US President Donald Trump gestures during his acceptance speech for the Republican Party nomination for reelection on the South Lawn of the White House on August 27. (Photo by Saul Loeb/AFP/Getty Images)

Editor’s Note: This was excerpted from the August 28 edition of CNN’s Meanwhile in America, the daily email about US politics for global readers. Click here to read past editions and subscribe.

CNN  — 

Kellyanne Conway — whom history will remember for the administration-defining phrase “alternative facts” — ignored one final firestorm on her way out of the West Wing on Thursday, as she concluded her spell as Trump’s counselor.

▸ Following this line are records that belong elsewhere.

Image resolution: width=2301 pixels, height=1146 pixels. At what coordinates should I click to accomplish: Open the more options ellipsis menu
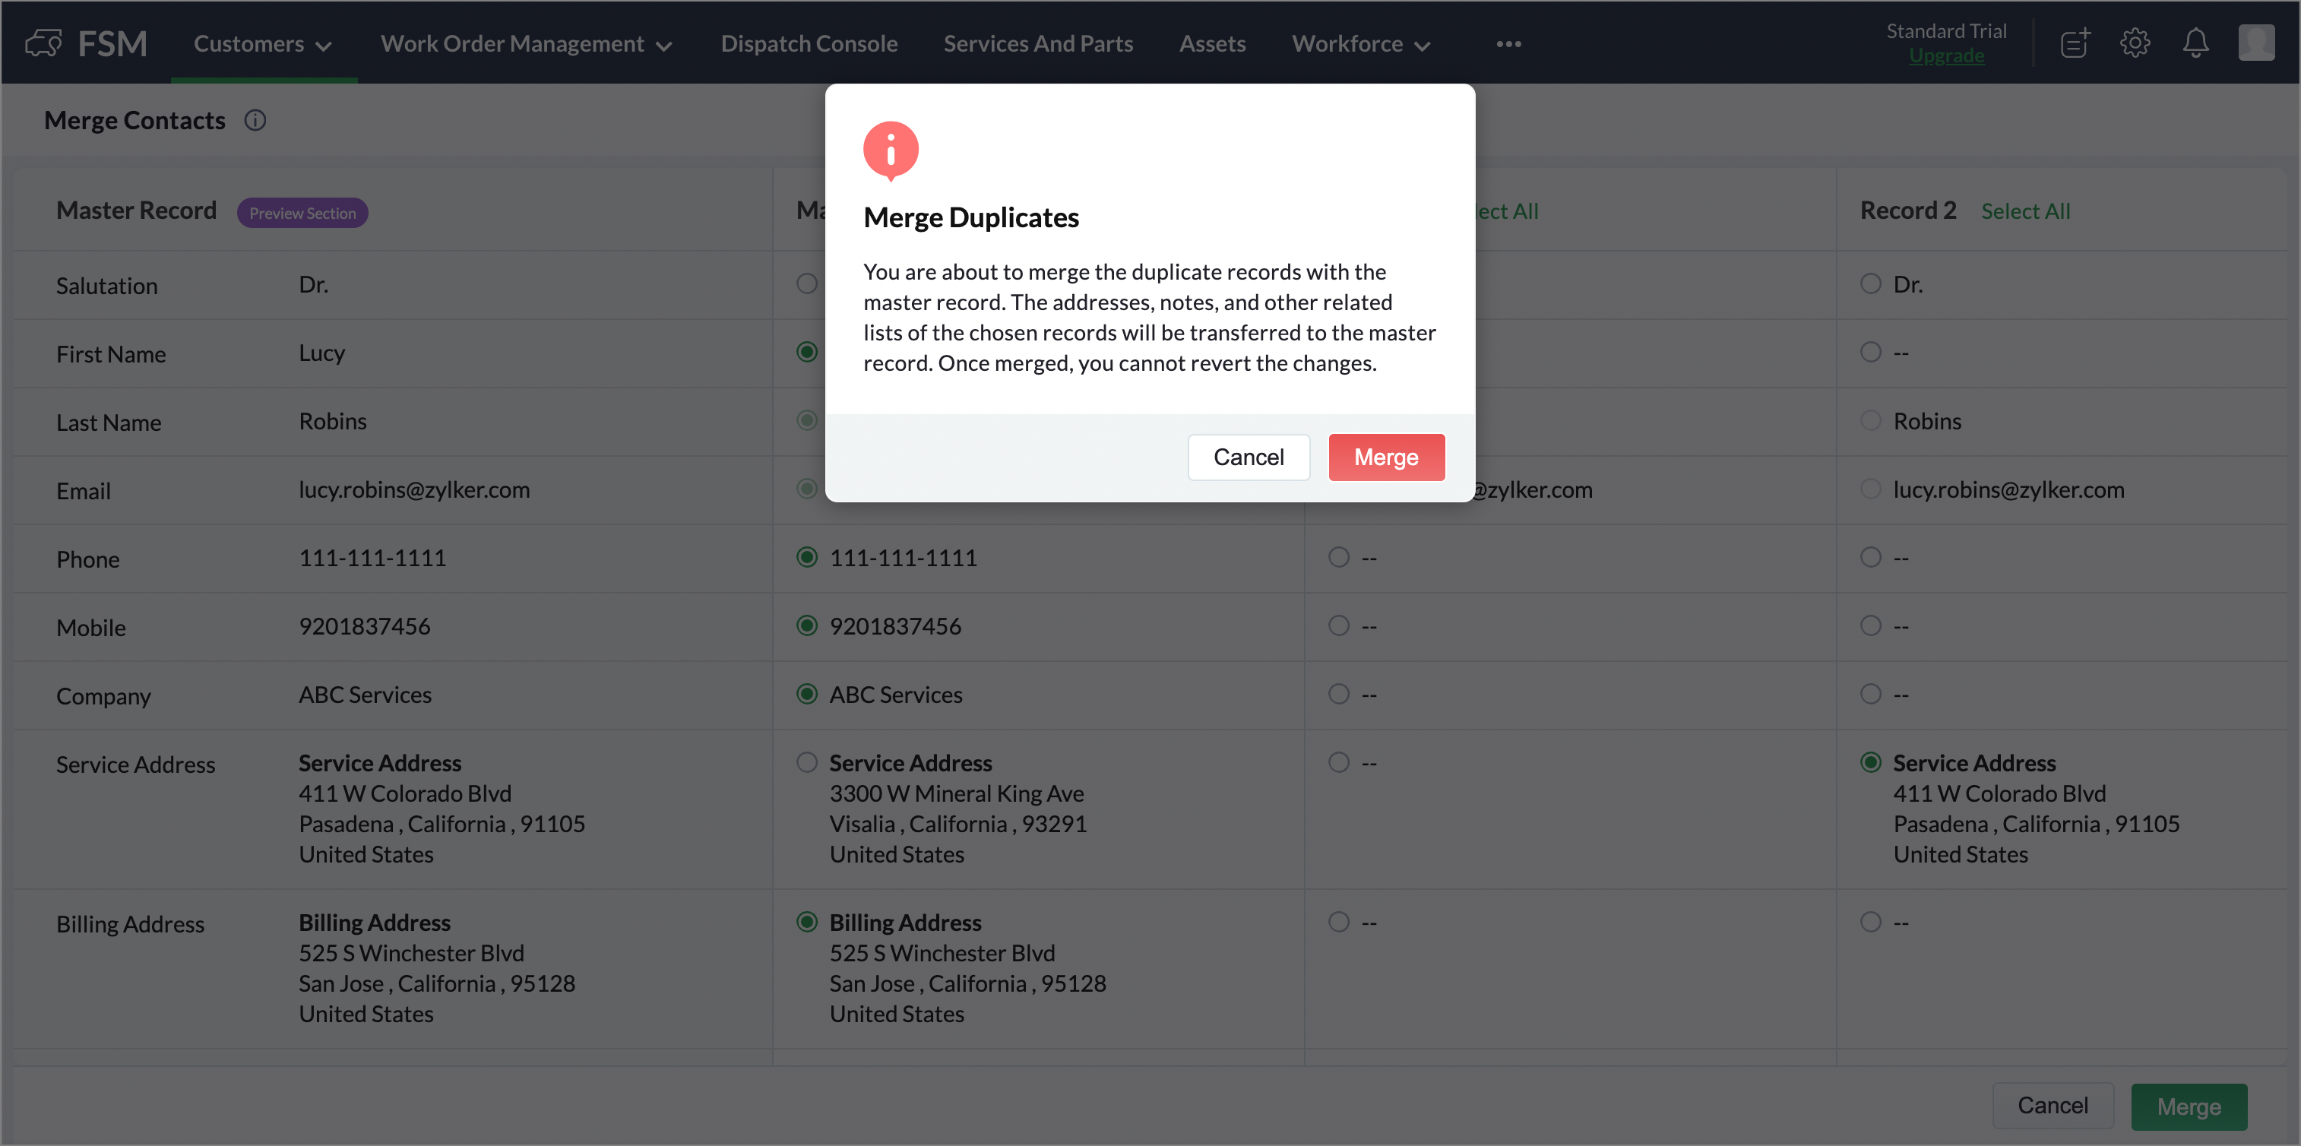coord(1509,44)
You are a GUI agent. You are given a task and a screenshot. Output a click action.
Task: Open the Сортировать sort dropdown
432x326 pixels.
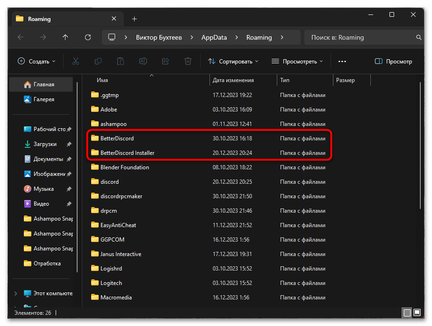233,61
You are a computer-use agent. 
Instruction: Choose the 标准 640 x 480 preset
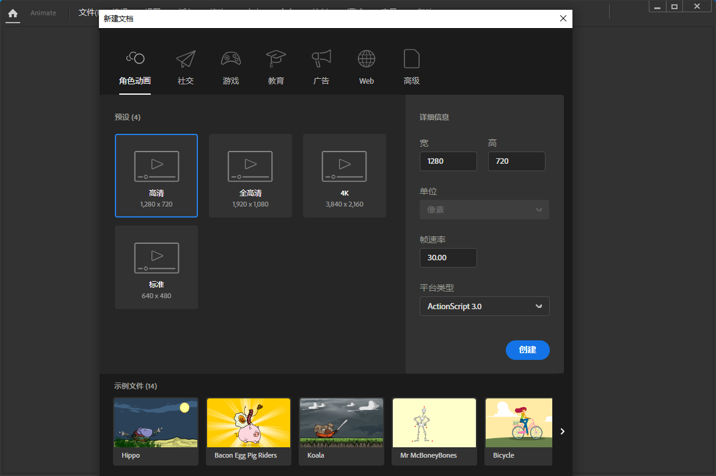pos(156,268)
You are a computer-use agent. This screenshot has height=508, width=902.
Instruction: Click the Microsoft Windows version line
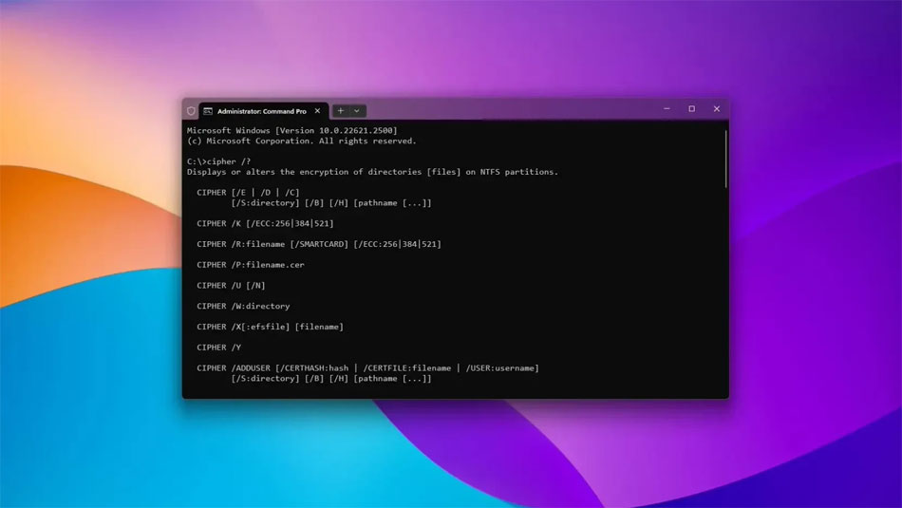[291, 130]
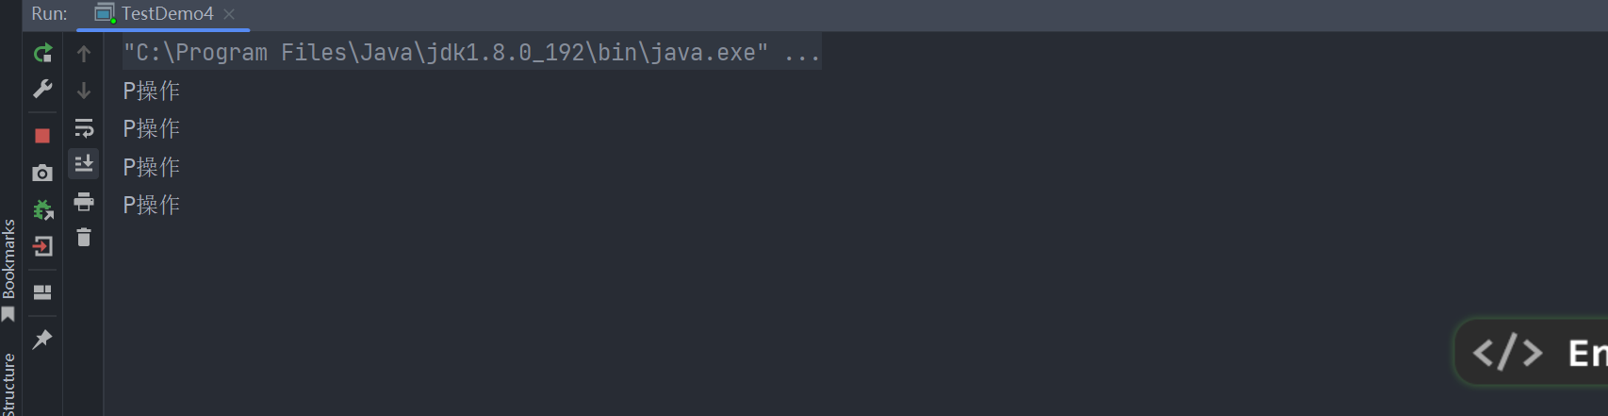This screenshot has height=416, width=1608.
Task: Clear all console output with the trash icon
Action: [84, 237]
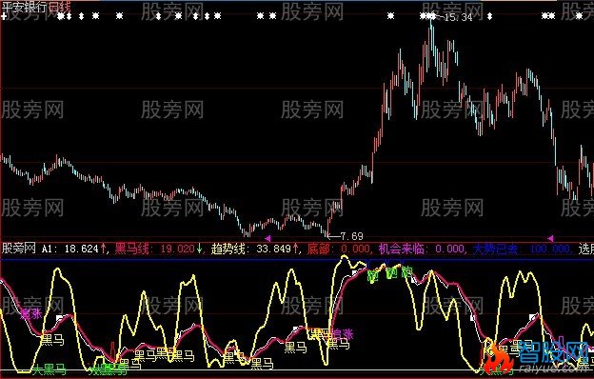This screenshot has width=594, height=379.
Task: Click the 7.69 low price marker
Action: [351, 236]
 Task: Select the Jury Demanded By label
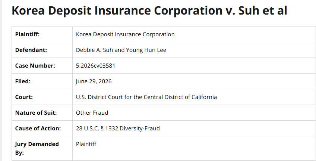(37, 148)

“The more chaos and anarchy and vandalism and violence reigns, the better news for the very clear choice on who’s best on public safety and law and order,” Conway told Fox News, exposing the President’s reliance on fear to keep millions of Americans from voting for Biden.

As protests escalate over the police shooting of Jacob Blake, the former vice president has said Blake deserves justice – while warning that violence and looting are not the way to bring it about.

And he’s turning Trump’s predictions of anarchy if Biden wins the election back against the President, pointing out that the current turbulence and unrest is happening in “Donald Trump’s America.”

These guys are rooting for violence,” Biden told CNN on Thursday, “That is what it is all about.”

Biden also said he’s ready to travel to Kenosha County, Wisconsin, where Blake was shot, underscoring how tensions there could make the state a petri dish for the clash over law, order and race that could influence the destiny of the presidency itself.

Kenosha County might be the most swingable district in the most swingable state in the entire election. In 2016, Trump prevailed over Hillary Clinton there by 47.5% to 47.2% – or by just 238 votes. He pulled out the Badger State as a whole by 22,748 votes out of nearly 3 million cast. This year, Wisconsin will be one of a handful of battlegrounds that decide November’s election.

Most recent polls show Biden with a slight lead, but anger, grief and fear are still too fresh in Kenosha to predict this week’s fallout in November.

Will Kenosha voters embrace Democrats’ calls for police reform and a nationwide accounting of systemic racism? Or are more nodding along with Trump’s lurid claims that protests amount to left-wing “fascism” that seeks to engulf White suburbs in flames?